It is firstly most important to recognize the largest victim in this scenario: Jada Pinkett Smith. What happened to her last night is that, in a mostly white space, a Black woman was directly targeted by a person in a temporary position of power over her and made to feel lesser over an issue that not only is very personal for her, but one she cannot control. It's also an issue that, even if she could control it, inevitably plays into the sociopolitical ramifications of Black hair, especially Black women's hair, which is irrevocably tied to Black oppression. Look at the CROWN Act. Look at John Oliver's take on the matter. Hell, look at Rock's own documentary about the very subject. This is not a subject equivalent to the treatment of male pattern baldness in men, especially white men, and to treat it as such shows a telling ignorance of the matter. Pile on top of this all of the glaringly inappropriate comments about her relationship to her husband, which is all rooted in the realms of sexism and bias against those in open relationships, and what you have left at the end of it all is textbook misogynoir.

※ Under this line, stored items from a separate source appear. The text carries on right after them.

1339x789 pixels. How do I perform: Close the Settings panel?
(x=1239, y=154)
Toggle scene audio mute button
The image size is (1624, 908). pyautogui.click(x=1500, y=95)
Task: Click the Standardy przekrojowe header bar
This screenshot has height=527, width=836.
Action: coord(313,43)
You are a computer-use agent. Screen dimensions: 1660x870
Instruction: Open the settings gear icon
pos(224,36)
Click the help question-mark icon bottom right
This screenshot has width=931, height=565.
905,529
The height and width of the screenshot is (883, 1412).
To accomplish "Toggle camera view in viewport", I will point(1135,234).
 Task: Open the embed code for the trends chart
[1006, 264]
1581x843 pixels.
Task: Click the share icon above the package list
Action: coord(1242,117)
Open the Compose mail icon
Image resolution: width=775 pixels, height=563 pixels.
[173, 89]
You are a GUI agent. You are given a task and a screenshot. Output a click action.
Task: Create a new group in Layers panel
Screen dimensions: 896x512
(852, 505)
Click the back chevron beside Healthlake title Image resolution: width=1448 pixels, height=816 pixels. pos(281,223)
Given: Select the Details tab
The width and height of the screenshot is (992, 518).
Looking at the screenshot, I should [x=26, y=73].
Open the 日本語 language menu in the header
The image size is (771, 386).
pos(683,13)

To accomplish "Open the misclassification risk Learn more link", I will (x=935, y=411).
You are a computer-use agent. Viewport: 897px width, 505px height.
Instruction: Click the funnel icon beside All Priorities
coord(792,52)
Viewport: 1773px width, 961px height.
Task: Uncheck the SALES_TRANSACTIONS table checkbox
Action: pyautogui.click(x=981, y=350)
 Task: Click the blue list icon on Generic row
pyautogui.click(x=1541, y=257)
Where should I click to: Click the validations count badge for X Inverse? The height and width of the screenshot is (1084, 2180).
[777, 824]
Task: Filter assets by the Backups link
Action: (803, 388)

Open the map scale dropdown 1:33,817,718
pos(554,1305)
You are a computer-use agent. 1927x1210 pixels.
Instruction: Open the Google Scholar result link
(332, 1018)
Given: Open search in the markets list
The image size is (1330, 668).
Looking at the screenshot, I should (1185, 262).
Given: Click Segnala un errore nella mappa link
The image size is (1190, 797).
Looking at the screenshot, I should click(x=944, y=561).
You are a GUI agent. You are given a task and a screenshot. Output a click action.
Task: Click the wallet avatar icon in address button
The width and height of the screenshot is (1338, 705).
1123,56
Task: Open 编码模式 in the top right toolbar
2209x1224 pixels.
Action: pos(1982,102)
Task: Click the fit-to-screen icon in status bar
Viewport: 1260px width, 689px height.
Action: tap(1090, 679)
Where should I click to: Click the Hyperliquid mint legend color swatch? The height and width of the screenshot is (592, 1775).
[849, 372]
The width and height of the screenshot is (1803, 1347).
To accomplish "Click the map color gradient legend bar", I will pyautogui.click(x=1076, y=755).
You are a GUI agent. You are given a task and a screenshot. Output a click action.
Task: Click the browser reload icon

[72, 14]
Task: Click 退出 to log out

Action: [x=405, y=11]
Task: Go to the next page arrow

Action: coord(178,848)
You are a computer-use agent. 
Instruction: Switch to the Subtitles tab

Ultimately, all Jada did last night was show up to support her husband in one of the most pivotal moments of his professional career, and she was not only attacked twice for it, but she has primarily been brought up only as a way to emasculate her husband. Jada was humiliated and then further dehumanized as a mere weapon, and that is unacceptable.
What is also unacceptable is the rampant ableism that has occurred in that thread. Of course the use of her alopecia in Chris Rock's set qualifies as this, but just as well, any psychological professional will tell you that a single moment of lost control or lack of inhibition is not any serious indicator or symptom of mental illness, or of more inappropriate terms such as being "unhinged" or "dangerous." All this kind of concern trolling and armchair diagnosis does is reinforce stereotypes that physical violence is strictly the realm of the mentally unwell, it upholds people to impossible and unrealistic standards, and it pushes away uncomfortable conversations about violence's role in the establishment and maintenance of modern society.